Continuar a fazer como se faz é desperdício de recursos (vide “Observação 3”). Até porque é o ensino básico que necessita de maiores investimentos públicos, e não o ensino superior! (vide “Observação 4”).

Finalmente, o governo, por muitos recursos que distribua às Universidades federais (pode até ser mil vezes mais que nos tempos do PT), será SEMPRE odiado e criticado pela esmagadora maioria dos professores universitários brasileiros.
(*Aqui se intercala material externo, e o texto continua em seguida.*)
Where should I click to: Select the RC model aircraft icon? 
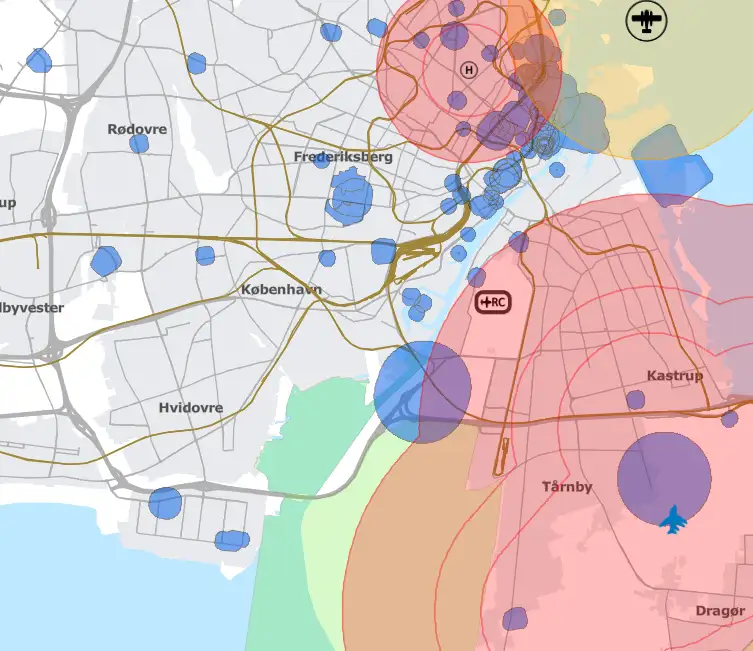point(493,302)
É uma questão ideológica e não de avaliação objetiva da competência governativa! Poderia, sabendo isso, deixar de jogar para a torcida e desenvolver estratégias, táticas, planejamento e planos tendo metas e objetivos adequadamente traçados, relevantes, pertinentes e sustentáveis no médio-longo prazos. Insistir nas mesmas receitas e esperar resultados diferentes não é realista!

E 2023 está aí! Como se diz na terrinha: Quem estiver vivo verá!

Observação 1: É sempre assim? Óbvio que não. A Capes já desenvolveu muitos programas que eram locais. Avaliei como consultor da Unesco um desses programas: mais de 200 projetos concluídos e nem um só com algum tipo de avaliação interna!

Observação 2: Um amável leitor lembrou-me que por aqui é recorrente os estudantes de pós se formarem sem saberem fazer pesquisa. Pois, em outras paragens, os meus primeiros passos na pesquisa foram feitos na graduação. E a metodologia aplicada na pesquisa do TCC já era bem avançada. As disciplinas de metodologia científica não podem ser exemplos de prolixidade inconsequente!

Observação 3: Um outro amável leitor contrapôs que a ênfase deveria ser nos bons programas de pós graduação e não em Universidades, como se o investimento em poucas e boas Universidades implicasse o desinvestimento nas boas pós graduações (especialmente as que se desenvolvem longe dos grandes centros de produção científica no Brasil). Não implica.

Elas não desaparecerão, mas a ênfase deve ser nas poucas e boas Universidades (pois é delas que tratam os rankings internacionais – a Universidade de Oxford, o MIT, a Universidade de Cambridge ou a Universidade e Stanford têm dezenas ou mesmo centenas de programas de pós de excelência, têm dezenas ou centenas de centros de pesquisa de excelência e muitas centenas ou mesmo milhares de pesquisadores de excelência: muitos deles em intensa competição interna!)

Observação 4: Para quem não me conhece: sou contra investimentos públicos em educação, justiça, ciência, tecnologia, segurança… A minha posição aqui é: a haver investimento público, que ele seja feito onde é mais necessário.